Author flow — iterating on a site definition

sitely snapshot is the only place a robots.txt opt-out exists on the author side — fixture capture is an explicit author-initiated action, not server-side traffic. The server runtime never opts out.

Edge cases — author flow

sitely snapshot hits a 404 (or any non-2xx). The CLI prints the status code and exits non-zero. No fixture file is written. The author has the choice of fixing the URL or, if they want to test the not-found path, saving the response body as <name>.error.html for the error-path check.

The fixture filename already exists. sitely snapshot refuses to overwrite by default. Pass --overwrite to replace it, or pick a different name. The deterministic-build constraint means accidentally overwriting a fixture would silently change the package's test surface; the explicit flag exists to make that obvious.

The snapshotted page renders client-side. Cheerio sees no body content because there's no JavaScript runtime. The fixture captures the empty shell. The author either picks a different page driver (when one is available) or finds a server-rendered equivalent URL.

sitely test finds zero fixtures. sitely test exits non-zero with an explanatory message; the package can't reach verified without at least one fixture per declared page. (Pages with no fixture surface as a separate "declared-resource fixture coverage" warning in the warning-only set — see The test suite.)

A fixture's <name>.expected.json drifts from what extract produces. The fixture-extraction check fails with a structural diff. The author either updates the fixture (the site changed and the extractor caught up) or fixes the extractor (a regression).

Build flow — emitting the manifest

The bundled dist/index.js is what both the server and the TypeScript client import. The manifest is the declarative summary for tooling.

Determinism

  • build.commit is the package's last source-touching commit, not git HEAD.
  • build.builtAt is the commit's author timestamp, not Date.now().
  • Object keys serialize in lexicographic order.
  • Numbers and dates round-trip identically across machines.

Any deviation breaks the manifest-integrity check.

Edge cases — build flow

A resource's TTL is outside the framework's sanity bounds. The build rejects the input. Sanity bounds are: min ≥ 1s, max ≤ 7d, default ∈ [min, max]. Bounds outside the framework's sanity rules are a sign of either a typo or a misunderstanding of what TTL means — either way, the build refuses to encode them.

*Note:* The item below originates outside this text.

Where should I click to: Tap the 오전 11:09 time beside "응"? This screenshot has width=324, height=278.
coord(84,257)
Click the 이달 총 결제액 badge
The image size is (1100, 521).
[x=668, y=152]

A schema fails to compile to JSON Schema. The emitSchemas step throws with the schema's name and the underlying validator-library error. Some validator features (e.g. function-typed validators, transforms) have no JSON Schema equivalent; the author has to choose a representable shape or use a different validator.

capturePackageSnapshot finds untracked changes to source files. The build records the current working-tree state, but the manifest-integrity check (run as part of sitely test) regenerates from the committed source and will diverge. The author commits the changes and rebuilds.

The site definition declares an origin whose hostname isn't a valid host string. validateBuildInputs rejects it before any I/O. Hostname format is a hard precondition for the server's by-hostname dispatch.

Two declared resources reference the same schema name, one of which doesn't exist in schemas. validateBuildInputs rejects with the dangling reference. Every schemaRef must resolve.

The same fixture name appears under two pages. Fixture files are flat under fixtures/; the build sees the duplicate when it reverse-indexes fixtures into the per-page fixtures? list. It rejects with both page keys named.

Runtime flow — a consumer's HTTP request

The orchestrator coalesces duplicate in-flight requests by URL — N concurrent identical requests trigger one fetch and one extraction. Coalescing is per server process; two server instances behind a load balancer each coalesce their own traffic.

Pagination

A page can declare paginate.next(ctx) returning the next URL or null. When a request supplies maxPages > 1, the orchestrator follows next until exhausted, the cap is hit, or the cursor pages out. Pagination state goes into ExtractResult.pagination; the cursor is opaque to the client.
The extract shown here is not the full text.